Başta Büyük Menderes Ovası olmak üzere sulak olan her yerde kendiliğinden yetişen semizotunun, tarımsal mücadele kapsamında genellikle yok edildiğini ancak bu bitkinin tam bir sağlık dostu olduğunu kaydeden Ar-GE Merkezi Koordinatörü Hakan Başlık, "Atalarımız hiçbir şeyi boşuna tüketmemiş" dedi.
Araştırma yaptıkları bölgelerde insanların sağlık durumunu incelerken beslenme alışkanlıklarını da göz önünde tuttuklarını kaydeden Başlık, "İnsanların uzun ömürlü olduğu yerlerdeki beslenme alışkanlığını da inceledik."

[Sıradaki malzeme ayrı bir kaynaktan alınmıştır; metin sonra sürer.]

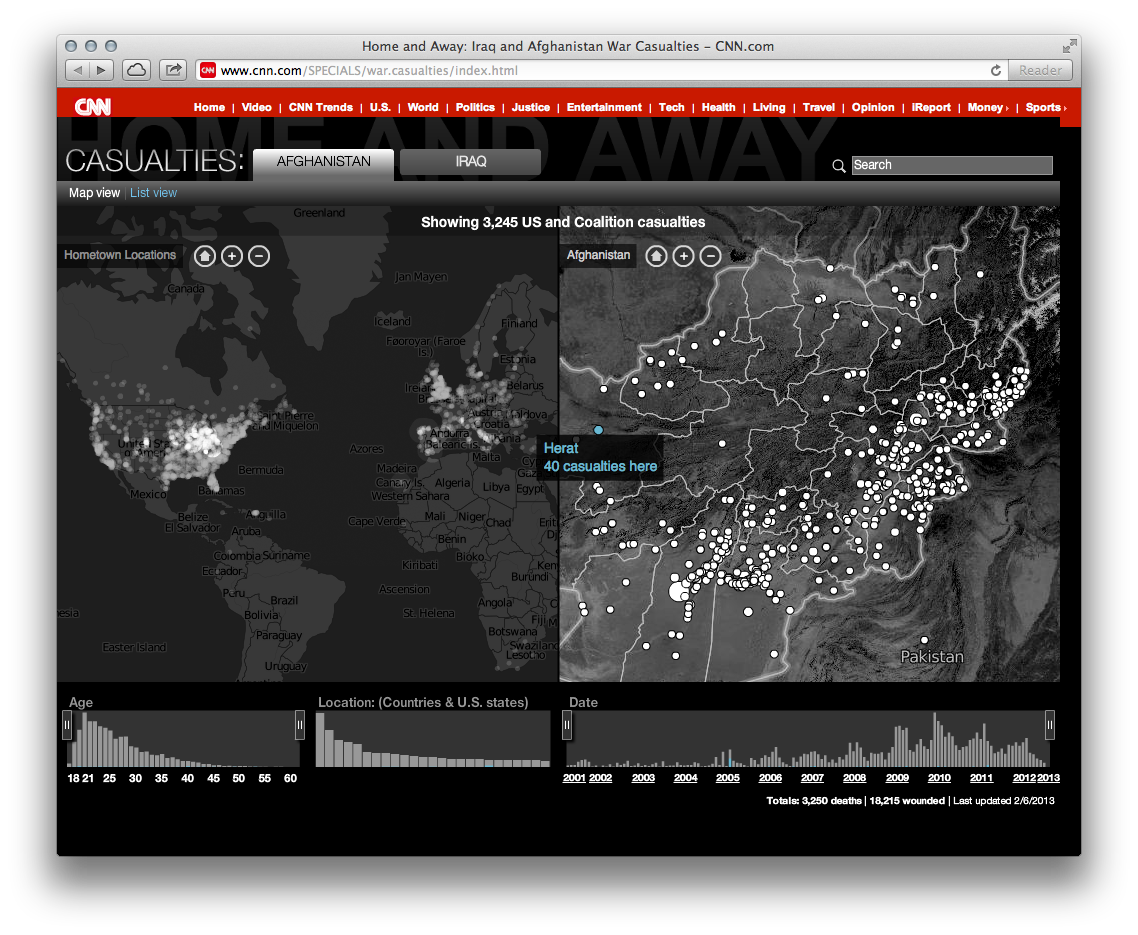Click inside the Search input field
Screen dimensions: 1138x935
[950, 164]
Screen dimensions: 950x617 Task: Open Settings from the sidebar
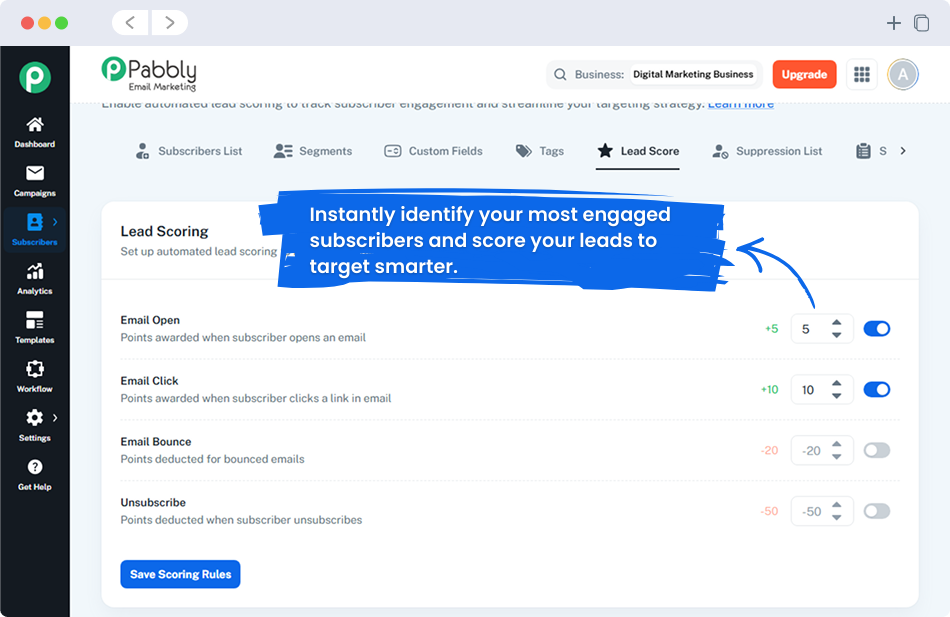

"Bugün değeri pek bilinmese de eskiden bölge insanı semizotunu gerek yemek yaparak gerekse salata olarak sofralarından eksik etmemiş. Bugün yaptığımız incelemede ise başta kolajen zenginliği bakımından önemli bir bitki olan semizotunun kalp sağlığı öncelikli olmak üzere çok faydalı olduğunu belirledik" dedi.
"Omega-3 yağ asitleri, kalp-damar sağlığını koruyarak, kalp krizi ve felç riskini azaltır. Semizotu, özellikle alfa-linolenik asit (ALA) bakımından zengin olup, bu değerli yağ asidini bitkisel kaynaklardan sağlayan nadir bitkilerden biridir."
"Araştırmalar, düzenli semizotu tüketiminin kötü kolesterol (LDL) seviyelerini düşürdüğünü ve iyi kolesterol (HDL) seviyelerini artırdığını göstermektedir."